Now, for year-over-year margins. Operating margins decreased by 590 basis points from the third quarter of 2002 to the third quarter of 2003. The additional $24 million self-insurance expense we recorded in the third quarter of 2003 accounted for 390 basis points of this margin decline. The key components of our margin decrease are as follows. Risk and health insurance, 490 basis points. Commodity pricing, 30 base points. Fuel, 20 basis points, termination of a lease operating facility in August 2002, 20 base point benefit, waste taxes, 30 basis points, the economy, third party hauling and revenue mix, 70 basis points, the adoption of statement of financial accounting standards 143, negative 10 basis points. DD&A was a positive 10 basis points, SG&A was a positive 30 basis points. For a net of 590 basis points.
Now, let me briefly comment on the components of this year-over-year margin change. First, risk and health insurance. As I previously mentioned during third quarter, we recorded additional self-insurance expense of $24 million. We also experienced higher health care costs and insurance premiums during 2003. Second, commodities. During the third quarter of 2003, commodity prices decreased by approximately 13% from $61 per ton in 2002, which represents the peak of commodity prices, to $53 per ton in 2003.
Third, fume. During the third quarter of 2003 fuel prices were up from the prior year. Our average price per gallon increased about 2% from $1.29 to $1.32.
Fourth, operating lease facility. The company repaid its operating lease facility during the third quarter of 2002.
Fifth, waste taxes. During the third quarter of 2003, we continued to experience taxes levied on landfill volumes on certain states that were passed through to customers at no margins.
Sixth, the economy. During the third quarter of 2003, volume and pricing in our event business continued to be impacted by the economic slow down. We also experienced an increase in cost associated with the long haul transport of waste by third party vendors. Furthermore we generated more revenue from our residential line of business and our transfer stations, which traditionally have lower margins.
Seventh, statement of financial accounting standards 143. The company’s cost of operations improved by 120 basis points, as a result of the adoption of SFAS 143. This improvement however was offset by an 80 basis point increase in landfill amortization, and 50 basis points of greater accretion expense.
* * * *
→ THE EXERCISE:
Write out the margin commentary above word for word, from "Third, fume. During" up to and including "from $1.29 to $1.32.".

→ DATASET CONTENT:
* * * *
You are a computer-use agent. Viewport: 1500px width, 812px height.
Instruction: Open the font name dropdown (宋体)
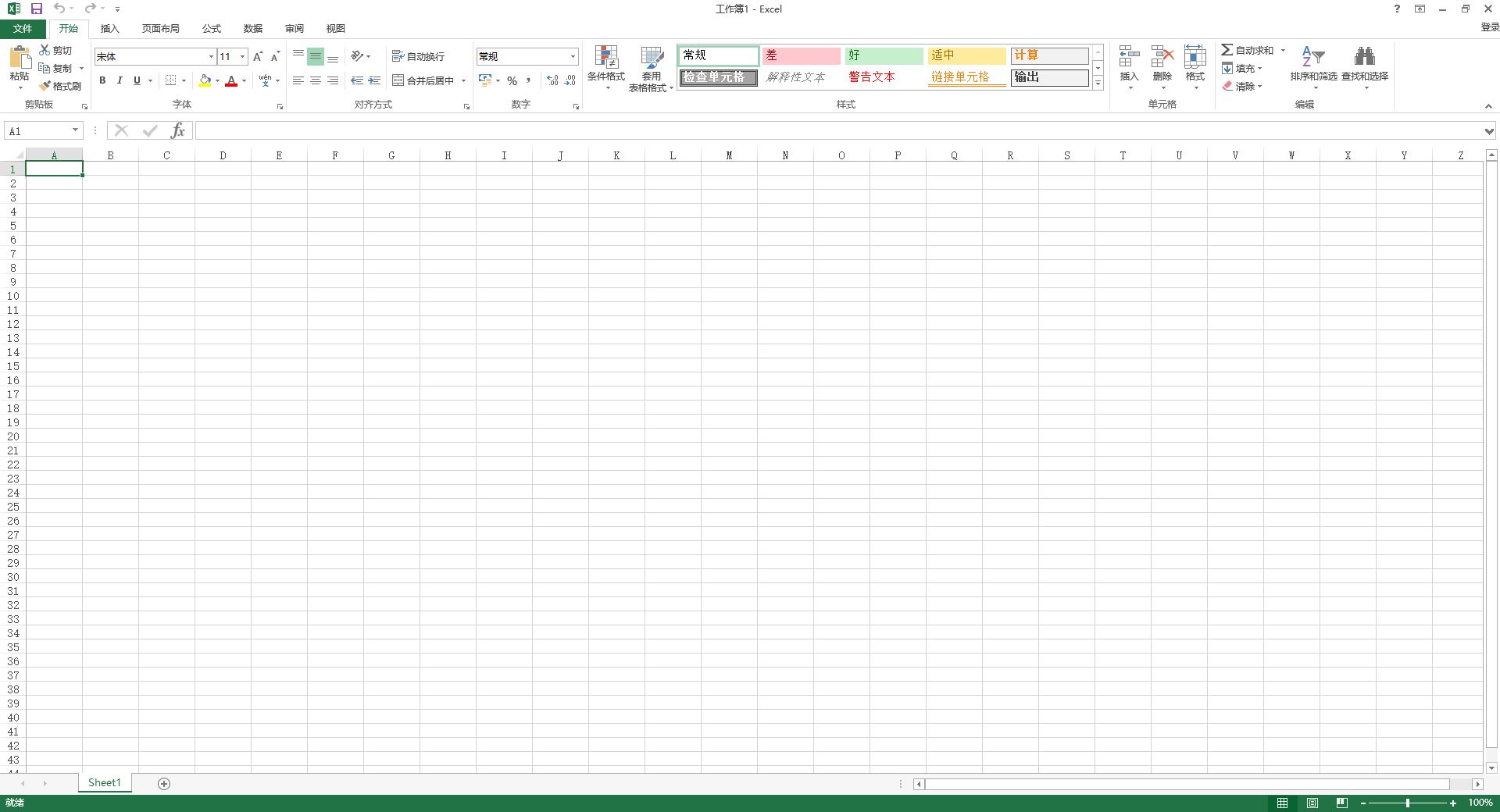(x=211, y=56)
* * * *
→ FINISHED ANSWER:
Third, fume. During the third quarter of 2003 fuel prices were up from the prior year. Our average price per gallon increased about 2% from $1.29 to $1.32.